Pass '--help' for more information in each mode.
$ utf8util unaccent --help
This operational mode removes character markings, control characters, default ignorable
characters and unassigned codepoints from an UTF-8 input.The utf8proc library, on which
this utility is based, refers to character markings as 'non-spacing, spacing and
enclosing (accents)' marks, and to default ignorable characters 'such as SOFT-HYPHEN or
ZERO-WIDTH-SPACE'. Control characters are stripped or converted to spaces.
By default, every removable byte is stripped, the output characters are decomposed and
Unicode Versioning Stability is enforced.
-i, --ignore: do not strip 'default ignorable characters'
-c, --control: do not handle 'control characters'
-m, --mark: do not strip 'character markings'
-n, --na: do not strip 'unassigned codepoints'
-r, --recompose: output recomposed characters
-h, --help: show this message
The input can be piped in or read from stdin. It must be a single NULL terminated line.

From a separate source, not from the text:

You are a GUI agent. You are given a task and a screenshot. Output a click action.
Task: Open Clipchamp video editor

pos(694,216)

$ utf8util normalize --help
This operational mode normalizes the input string according to the specified type, the
default being NFC.
-t, --type: one of NFC, NFD, NFKC, NFKD, NFKC_Casefold
-h, --help: show this message
The input can be piped in or read from stdin. It must be a single NULL terminated line.

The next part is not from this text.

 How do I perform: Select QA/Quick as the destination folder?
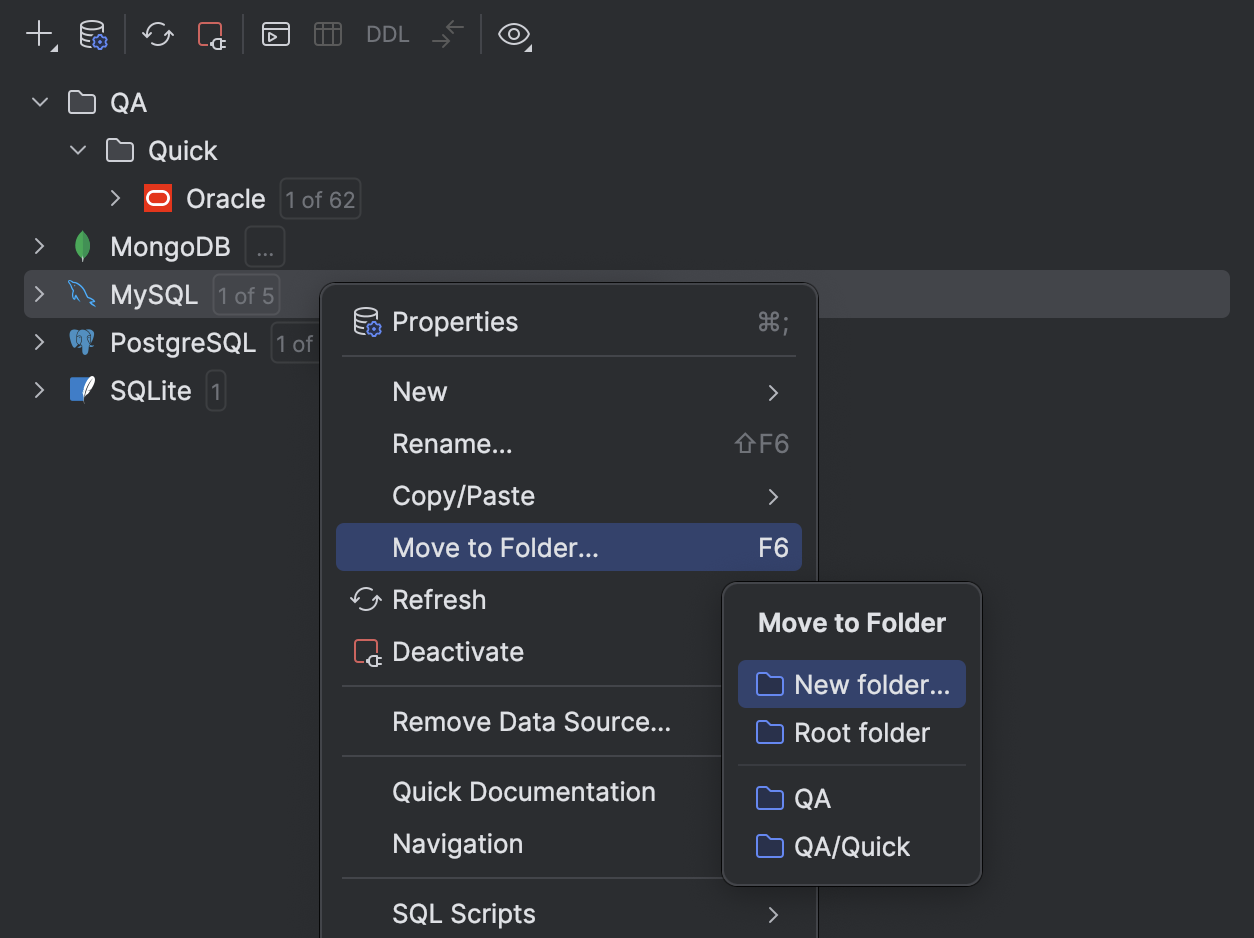(851, 846)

$ utf8util representation --help
This operational mode displays representations of the first identified codepoint.
-p, --codepoint: hexadecimal representation of the codepoint
-e, --utf8: hexadecimal representation of each byte
-s, --utf16: hexadecimal representation of each surrogate
-b, --binary: binary representation of each byte
-o, --octal: octal representation of each byte
-d, --decimal: decimal representation of each byte
-x, --xml: XML decimal representation of each byte
-L, --tolower: displays the codepoint as a lower-case character if existent
-U, --toupper: displays the codepoint as an upper-case character if existent
-T, --totitle: displays the codepoint as a title-case character if existent
-h, --help: show this message
The input can be piped in or read from stdin. Pass in a single character for simplicity.
If the environment variable 'UTF8UTIL_RESULT_ONLY' is set, only the result is printed
on stdout.
$ utf8util properties --help
This operational mode displays properties of the first identified codepoint.

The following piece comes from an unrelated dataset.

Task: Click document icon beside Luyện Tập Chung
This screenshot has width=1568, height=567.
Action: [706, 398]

-l, --islower: displays 1 if the codepoint refers to a lower-case character,
0 otherwise
-u, --isupper: displays 1 if the codepoint refers to an upper-case character,
0 otherwise
-c, --category: determines the category of a codepoint (Letter, Number, Symbol...)
-d, --direction: determines the bidirectional class of a codepoint; see utf8proc.h
-i, --decompositiontype: determines the decomposition type of a codepoint;
see utf8proc.h
-b, --boundclass: determines the boundclass property of a codepoint; see utf8proc.h
-h, --help: show this message
The input can be piped in or read from stdin. Pass in a single character for simplicity.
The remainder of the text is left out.